Installation¶
This section documents the process of deploying the GA4GH reference server in a production setting. The intended audience is therefore server administrators. If you are looking for a quick demo of the GA4GH API using a local installation of the reference server please check out the GA4GH API Demo. If you are looking for instructions to get a development system up and running, then please go to the Development section.
Deployment on Apache¶
To deploy on Apache on Debian/Ubuntu platforms, do the following.
First, we install some basic pre-requisite packages:
sudo apt-get install python-dev python-virtualenv zlib1g-dev libxslt1-dev libffi-dev libssl-dev libcurl4-openssl-dev
Install Apache and mod_wsgi, and enable mod_wsgi:
sudo apt-get install apache2 libapache2-mod-wsgi
sudo a2enmod wsgi
Create the Python egg cache directory, and make it writable by
the www-data
user:
sudo mkdir /var/cache/apache2/python-egg-cache
sudo chown www-data:www-data /var/cache/apache2/python-egg-cache/
Create a directory to hold the GA4GH server code, configuration and data.
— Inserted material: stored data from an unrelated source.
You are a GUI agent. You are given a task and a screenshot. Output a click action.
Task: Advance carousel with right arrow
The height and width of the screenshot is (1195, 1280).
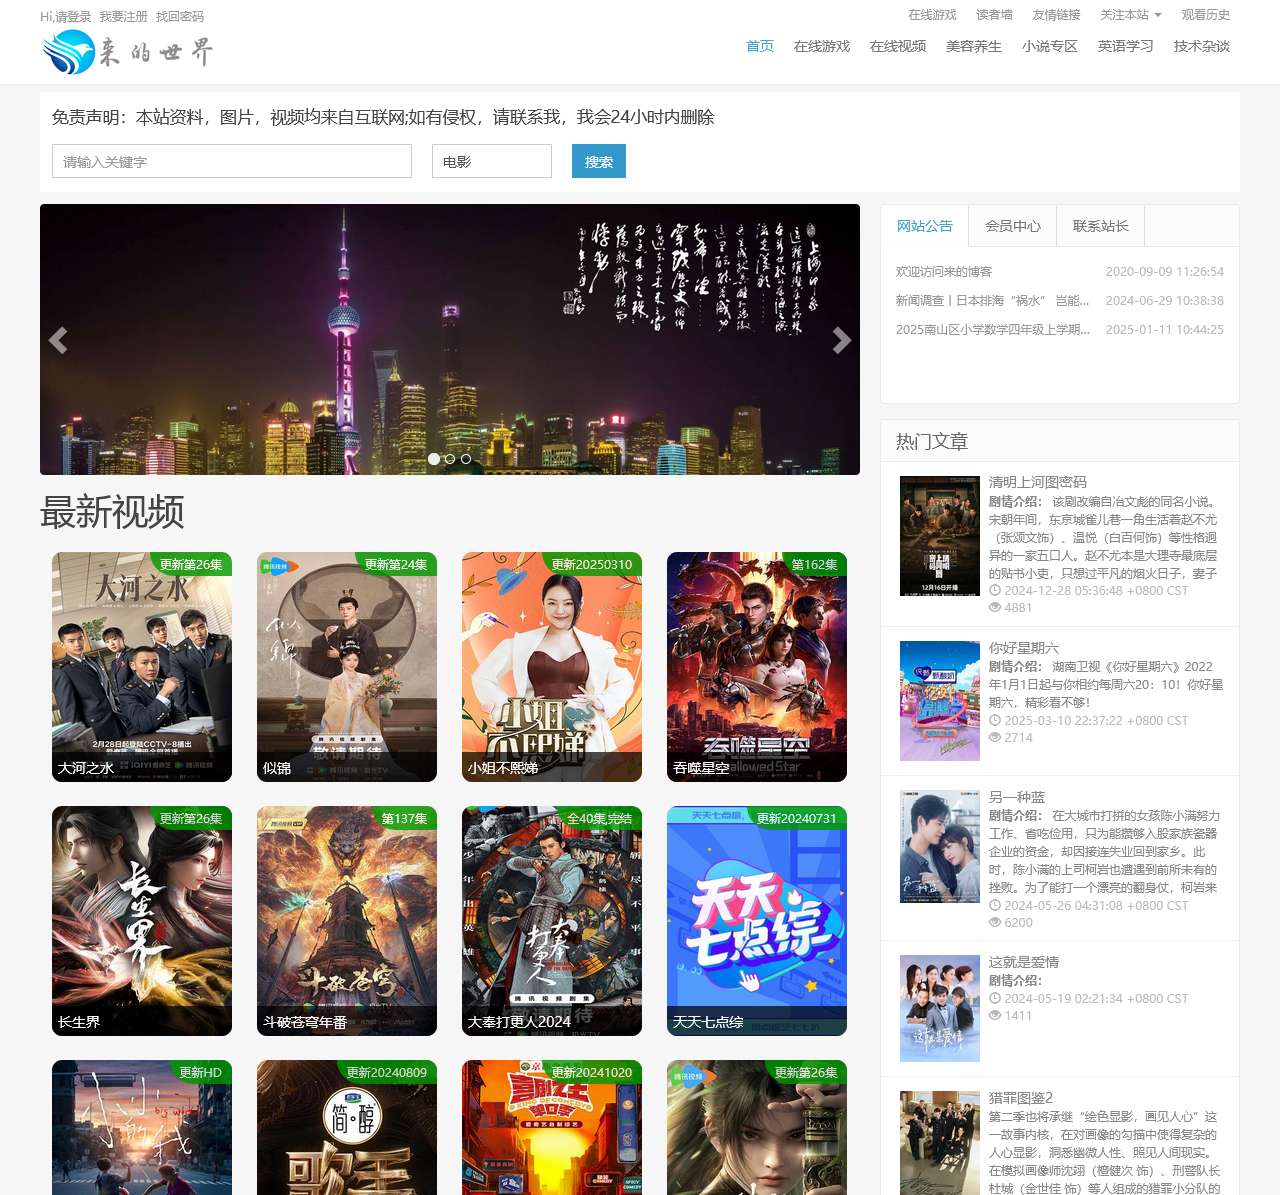click(x=842, y=340)
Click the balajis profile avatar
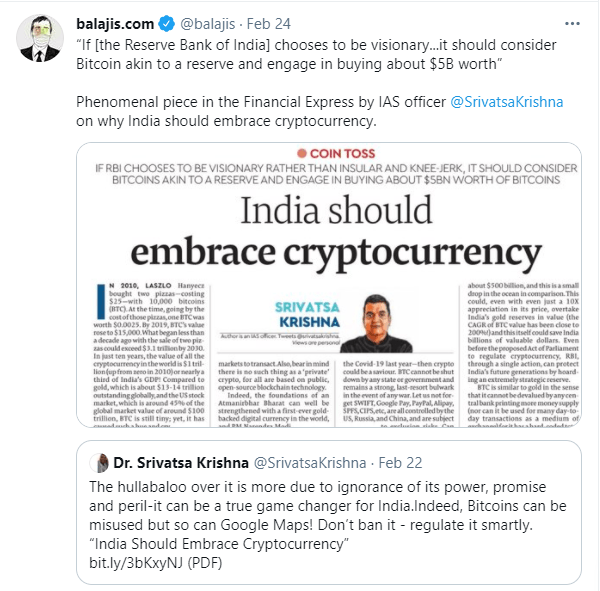 (x=36, y=37)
For convenience, we make this owned by the current user (but make sure all the files are world-readable).:
sudo mkdir /srv/ga4gh
sudo chown $USER /srv/ga4gh
cd /srv/ga4gh
Make a virtualenv, and install the ga4gh package:
virtualenv ga4gh-server-env
source ga4gh-server-env/bin/activate
pip install ga4gh-server
deactivate
Download and unpack the example data:
wget https://github.com/ga4gh/ga4gh-server/releases/download/data/ga4gh-example-data_4.6.tar
tar -xf ga4gh-example-data_4.6.tar
Create the WSGI file at /srv/ga4gh/application.wsgi
and write the following
contents:
from ga4gh.server.frontend import app as application
import ga4gh.server.frontend as frontend
frontend.configure("/srv/ga4gh/config.py")
Create the configuration file at /srv/ga4gh/config.py
, and write the
following contents:
DATA_SOURCE = "/srv/ga4gh/ga4gh-example-data/registry.db"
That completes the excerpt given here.